About a month ago, the NYT reported that reconstruction programs in Iraq were an abject disaster.
In a troubling sign for the American-financed rebuilding program in Iraq, inspectors for a federal oversight agency have found that in a sampling of eight projects that the United States had declared successes, seven were no longer operating as designed because of plumbing and electrical failures, lack of proper maintenance, apparent looting and expensive equipment that lay idle.
The United States has previously admitted, sometimes under pressure from federal inspectors, that some of its reconstruction projects have been abandoned, delayed or poorly constructed. But this is the first time inspectors have found that projects officially declared a success — in some cases, as little as six months before the latest inspections — were no longer working properly.
Now, contrast this record with news today that we’re in the midst of building the biggest, most expensive embassy on earth, right there in Baghdad. (thanks to Bob for the tip)
The Bush administration designed the 104-acre compound — set to open in September in what today is a war zone — to be an ultra-secure enclave. Yet it also hoped that downtown Baghdad would cease being a battleground when diplomats moved in. […]
The $592 million embassy occupies a chunk of prime real estate two-thirds the size of Washington’s National Mall, with desk space for about 1,000 people behind high, blast-resistant walls. The compound is a symbol both of how much the United States has invested in Iraq and how the circumstances of its involvement are changing.
The embassy is one of the few major projects the administration has undertaken in Iraq that is on schedule and within budget.

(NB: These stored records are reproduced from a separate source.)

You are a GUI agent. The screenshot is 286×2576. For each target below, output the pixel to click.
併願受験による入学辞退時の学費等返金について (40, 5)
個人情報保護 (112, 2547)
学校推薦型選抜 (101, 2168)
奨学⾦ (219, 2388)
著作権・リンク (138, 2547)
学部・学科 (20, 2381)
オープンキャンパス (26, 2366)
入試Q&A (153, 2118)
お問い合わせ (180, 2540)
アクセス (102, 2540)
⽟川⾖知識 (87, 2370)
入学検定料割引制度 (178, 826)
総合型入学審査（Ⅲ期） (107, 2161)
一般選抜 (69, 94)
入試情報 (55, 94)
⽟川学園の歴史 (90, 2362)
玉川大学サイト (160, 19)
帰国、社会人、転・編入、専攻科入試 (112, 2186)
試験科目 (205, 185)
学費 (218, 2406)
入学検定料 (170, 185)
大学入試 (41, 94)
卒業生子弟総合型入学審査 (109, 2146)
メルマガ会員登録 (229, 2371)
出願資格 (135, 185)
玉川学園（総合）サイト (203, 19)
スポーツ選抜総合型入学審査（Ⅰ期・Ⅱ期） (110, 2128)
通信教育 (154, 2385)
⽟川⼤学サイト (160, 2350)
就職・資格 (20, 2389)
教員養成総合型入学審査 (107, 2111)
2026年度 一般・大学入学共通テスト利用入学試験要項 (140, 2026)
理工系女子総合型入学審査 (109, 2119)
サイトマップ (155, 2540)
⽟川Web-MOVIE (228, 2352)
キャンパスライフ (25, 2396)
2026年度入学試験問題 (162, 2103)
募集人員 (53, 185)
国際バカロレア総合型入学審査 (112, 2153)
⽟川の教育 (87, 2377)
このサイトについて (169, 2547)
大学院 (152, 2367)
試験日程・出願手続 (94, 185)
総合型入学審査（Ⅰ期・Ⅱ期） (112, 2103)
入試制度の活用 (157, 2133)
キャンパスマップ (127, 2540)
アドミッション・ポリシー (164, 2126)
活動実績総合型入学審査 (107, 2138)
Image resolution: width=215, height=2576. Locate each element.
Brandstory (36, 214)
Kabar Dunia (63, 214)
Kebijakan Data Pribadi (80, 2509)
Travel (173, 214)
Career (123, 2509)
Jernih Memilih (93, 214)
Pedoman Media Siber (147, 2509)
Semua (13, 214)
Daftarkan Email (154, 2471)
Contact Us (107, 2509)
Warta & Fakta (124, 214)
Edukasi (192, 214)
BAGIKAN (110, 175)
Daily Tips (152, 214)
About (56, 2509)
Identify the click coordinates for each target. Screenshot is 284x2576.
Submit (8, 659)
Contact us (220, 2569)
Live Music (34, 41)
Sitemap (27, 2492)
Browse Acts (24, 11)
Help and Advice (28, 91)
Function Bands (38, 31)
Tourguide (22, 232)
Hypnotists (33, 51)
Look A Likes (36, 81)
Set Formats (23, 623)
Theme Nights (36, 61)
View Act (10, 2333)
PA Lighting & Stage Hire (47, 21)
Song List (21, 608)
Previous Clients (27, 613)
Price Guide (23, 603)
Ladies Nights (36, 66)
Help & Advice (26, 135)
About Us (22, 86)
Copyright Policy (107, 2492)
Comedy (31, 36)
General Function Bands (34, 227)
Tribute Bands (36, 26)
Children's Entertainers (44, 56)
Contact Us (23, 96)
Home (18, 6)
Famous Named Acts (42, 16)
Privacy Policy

That’s bound to make the Iraqis happy, isn’t it? Most of the buildings we’ve built for the country are crumbling, but look at the enormous embassy we’ve built for ourselves — within budget! — on prime real estate in downtown Baghdad.
The International Crisis Group, a nongovernmental organization that seeks to prevent and resolve conflicts, has identified the complex as the world’s largest embassy. The organization notes that the embassy is a sore point with Iraqis who are fed up with war, violence and roadblocks and chafing under the perception the U.S. still calls the shots more than four years after Saddam’s ouster.
You think?
The complex quickly could become a white elephant if the U.S. scales back its presence and ambitions in Iraq. Although the U.S. probably will have forces in Iraq for years to come, it is not clear how much of the traditional work of diplomacy can proceed amid the violence and what the future holds for Iraq’s government.
“What you have is a situation in which they are building an embassy without really thinking about what its functions are,” said Edward Peck, a former top U.S. diplomat in Iraq.
“What kind of embassy is it when everybody lives inside and it’s blast-proof, and people are running around with helmets and crouching behind sandbags?”
“The very fundamental issue is, they don’t know where the hell they’re going.”